ESTRATTO SCELTO:
┌──
Tanti gli interrogativi alla notizia delle dimissioni del manager rodigino dal consorzio di Cles (leggi news) dove era entrato nel 2002 con un contratto a tempo della durata di tre anni e che in 13 anni è diventato un paradigma, il modello Melinda, esperienza pionieristica e aggregativa unica e forse irripetibile, esempio virtuoso di cosa si deve fare nel mondo dell’ortofrutta per avere successo, per remunerare il lavoro dei produttori, per valorizzare il territorio, per soddisfare il consumatore.

Granata il gusto della sfida lo ha sempre avuto, lui uomo della pianura chiamato tra le valli trentine per valorizzare le mele della Val di Non “uniche al mondo come i diamanti della De Beers”, diceva. Consapevole però che la qualità, l’unicità, l’eccellenza non bastano. “Se a questo prodotto si aggiungono strategie commerciali e di marketing assimilabili a quelle di altre aziende che operano su mercati complessi, ne esce un mix difficilmente battibile”. E così è stato, attraverso un percorso di aggregazione delle cooperative di base e di grandi investimenti in due piani industriali (totale 180 milioni dal 2002 ad oggi) che hanno re-industrializzato e razionalizzato tutta la lavorazione prodotto e lo stoccaggio delle strutture delle 16 cooperative consorziate con soluzioni tecnologiche d’avanguardia. Il tutto affiancato da una massiccia campagna di investimenti nel marketing e nella comunicazione che hanno fatto di Melinda forse il brand più conosciuto della frutta italiana.
└──
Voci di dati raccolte
┌──
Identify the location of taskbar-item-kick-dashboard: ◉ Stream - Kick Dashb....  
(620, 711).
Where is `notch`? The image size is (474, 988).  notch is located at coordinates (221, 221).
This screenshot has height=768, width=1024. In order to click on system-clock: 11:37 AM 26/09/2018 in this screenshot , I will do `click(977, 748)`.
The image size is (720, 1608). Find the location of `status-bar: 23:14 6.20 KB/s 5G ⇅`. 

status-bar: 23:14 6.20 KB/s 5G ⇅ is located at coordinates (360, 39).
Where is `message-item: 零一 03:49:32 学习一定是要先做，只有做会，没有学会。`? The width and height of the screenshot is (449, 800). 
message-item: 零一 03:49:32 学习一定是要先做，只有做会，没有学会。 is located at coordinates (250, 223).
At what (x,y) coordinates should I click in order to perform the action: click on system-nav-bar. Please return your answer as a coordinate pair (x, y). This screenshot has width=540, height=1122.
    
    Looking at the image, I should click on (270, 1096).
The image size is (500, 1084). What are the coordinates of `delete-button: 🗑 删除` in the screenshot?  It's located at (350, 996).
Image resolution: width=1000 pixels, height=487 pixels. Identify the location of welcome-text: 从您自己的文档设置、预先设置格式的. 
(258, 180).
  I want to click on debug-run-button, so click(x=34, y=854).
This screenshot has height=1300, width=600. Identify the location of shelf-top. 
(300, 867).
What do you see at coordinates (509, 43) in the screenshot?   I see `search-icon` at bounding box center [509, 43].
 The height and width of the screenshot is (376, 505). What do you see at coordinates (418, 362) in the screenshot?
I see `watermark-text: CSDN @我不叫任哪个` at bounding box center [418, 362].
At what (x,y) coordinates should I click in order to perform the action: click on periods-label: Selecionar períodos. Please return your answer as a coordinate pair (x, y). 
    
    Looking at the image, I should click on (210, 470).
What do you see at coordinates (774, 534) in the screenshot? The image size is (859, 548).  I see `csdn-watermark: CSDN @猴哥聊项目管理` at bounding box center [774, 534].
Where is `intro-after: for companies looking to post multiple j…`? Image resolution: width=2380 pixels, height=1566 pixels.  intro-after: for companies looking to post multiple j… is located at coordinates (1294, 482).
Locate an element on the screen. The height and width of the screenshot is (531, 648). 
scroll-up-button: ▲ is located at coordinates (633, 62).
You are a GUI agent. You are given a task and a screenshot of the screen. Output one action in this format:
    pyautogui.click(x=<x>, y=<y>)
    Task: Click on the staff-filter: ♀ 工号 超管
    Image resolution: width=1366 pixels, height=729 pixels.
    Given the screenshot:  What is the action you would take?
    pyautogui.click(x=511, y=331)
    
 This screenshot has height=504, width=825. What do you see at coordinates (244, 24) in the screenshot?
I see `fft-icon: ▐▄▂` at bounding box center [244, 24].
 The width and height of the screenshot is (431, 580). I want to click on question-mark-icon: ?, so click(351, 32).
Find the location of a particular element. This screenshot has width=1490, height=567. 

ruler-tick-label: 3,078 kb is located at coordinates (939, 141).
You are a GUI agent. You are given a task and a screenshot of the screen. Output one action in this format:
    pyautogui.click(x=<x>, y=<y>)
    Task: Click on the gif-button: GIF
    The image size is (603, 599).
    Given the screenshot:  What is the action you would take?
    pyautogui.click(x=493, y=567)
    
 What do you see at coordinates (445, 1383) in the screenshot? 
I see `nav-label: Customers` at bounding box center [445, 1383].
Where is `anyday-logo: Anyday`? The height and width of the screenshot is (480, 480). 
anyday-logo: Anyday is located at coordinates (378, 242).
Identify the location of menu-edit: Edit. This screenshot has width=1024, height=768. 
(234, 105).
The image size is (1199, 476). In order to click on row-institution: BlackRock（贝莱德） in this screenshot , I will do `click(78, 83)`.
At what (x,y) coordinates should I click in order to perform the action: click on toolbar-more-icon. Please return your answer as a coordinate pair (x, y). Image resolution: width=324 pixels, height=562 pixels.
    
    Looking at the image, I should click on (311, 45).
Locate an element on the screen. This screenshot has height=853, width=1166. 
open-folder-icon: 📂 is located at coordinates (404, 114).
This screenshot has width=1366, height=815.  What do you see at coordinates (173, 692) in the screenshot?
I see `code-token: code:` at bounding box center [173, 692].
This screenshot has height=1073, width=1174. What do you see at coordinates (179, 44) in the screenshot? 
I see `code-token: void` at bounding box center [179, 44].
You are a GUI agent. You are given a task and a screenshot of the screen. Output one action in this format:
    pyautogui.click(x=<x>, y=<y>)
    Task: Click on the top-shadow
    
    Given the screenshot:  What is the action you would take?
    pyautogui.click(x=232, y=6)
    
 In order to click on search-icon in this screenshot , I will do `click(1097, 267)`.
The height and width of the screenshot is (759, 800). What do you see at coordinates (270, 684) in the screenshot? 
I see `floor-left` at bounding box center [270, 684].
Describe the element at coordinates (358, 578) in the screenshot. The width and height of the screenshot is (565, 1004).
└──
ISTRUZIONI DI LAVORO:
**A)** Secondo il brano sul consorzio Melinda, a quanto ammonta in totale la spesa per i due piani industriali?
**B)** Riprendi il brano sul consorzio Melinda dal punto in cui si interrompe.

RISPOSTE AI COMPITI:
**A)** Ammonta a 180 milioni, investiti dal 2002 ad oggi.

**B)**
Ora tutto questo bagaglio di esperienze si trasferisce in Emilia, forse a Bologna, nella sede del gruppo Apo Conerpo, la nuova ‘casa’ di Granata. L’operazione – i cui particolari saranno ufficializzati nei prossimi giorni – vede la nascita di una newco, un nuovo polo cooperativo delle pere dove dovrebbero confluire tutte le imprese del mondo bianco di Confcooperative, da Fruit Modena Group a Patfrut, Naturitalia, etc. Una aggregazione da 1,2-1,3 milioni di quintali di pere di cui Granata sarà il dominus, con un unico ufficio commerciale e la messa in cantiere di un marchio da lanciare attraverso azioni di marketing e comunicazione. Una offerta innovativa con l’obiettivo di incrementare il valore aggiunto per i produttori (per evitare quello che sta succedendo per le pesche, cioè il progressivo abbandono della produzione) rilanciando i consumi in Italia e sui mercati esteri, dove oggi soffriamo la maggiore intraprendenza e organizzazione di olandesi e belgi con la loro Conference. L’aggregazione si propone ‘aperta’ ad adesioni anche al mondo al di fuori di Confcooperative.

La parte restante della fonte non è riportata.